Beef and Butternut Squash Chili with Black Beans is an easy, weeknight chili recipe with healthy ingredients, addictive flavors that's comfortingly hearty.
Heat a large soup pot or Dutch Oven, over medium-high heat. Add the oil, garlic, onion, and bell pepper. Saute until some of the onions begin to brown, about 7 minutes. I don't like to skimp time on this step as it adds a lot of flavor.
Add the ground beef to the pot, sprinkle with the spices (chili powder, cumin, oregano, pumpkin pie spice, red pepper flakes, and salt). Stir and cook until the ground beef is browned. Then add the tomatoes, tomato sauce, and broth. Bring to a boil, add the cubed butternut squash and drained black beans, then lower the heat to a simmer. Partially cover the chili and cook, stirring occasionally, for 25 to 30 minutes. Remove from the heat and stir in the lime juice.

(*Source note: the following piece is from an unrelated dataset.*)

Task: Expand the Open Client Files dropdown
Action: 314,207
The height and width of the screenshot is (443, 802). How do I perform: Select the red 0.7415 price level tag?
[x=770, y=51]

Ladel into bowls for serving and top with sour cream, chopped scallions, and red pepper flakes.
Notes
Ground Beef (or Turkey): This chili works beautifully with either; beef is rich and hearty, while turkey makes it lighter.
Butternut Squash: Fresh or frozen cubes both work well. Frozen squash is a great shortcut and softens quickly in the simmer.
Mexican Stewed Tomatoes: Use undrained for maximum flavor and liquid. If unavailable, substitute with fire-roasted diced tomatoes plus a pinch of chili powder.
Pumpkin Pie Spice: Adds a warm, subtle sweetness that balances the savory flavors. A pinch of cinnamon and nutmeg can be used instead.
Lime Juice: Stirred in at the end for brightness; don’t skip this—it really lifts the flavors.
Make Ahead: Chili tastes even better the next day as flavors develop. Store covered in the refrigerator for up to 4 days.
Freezing: Cool completely, then portion into airtight containers. Freeze up to 3 months; thaw overnight before reheating.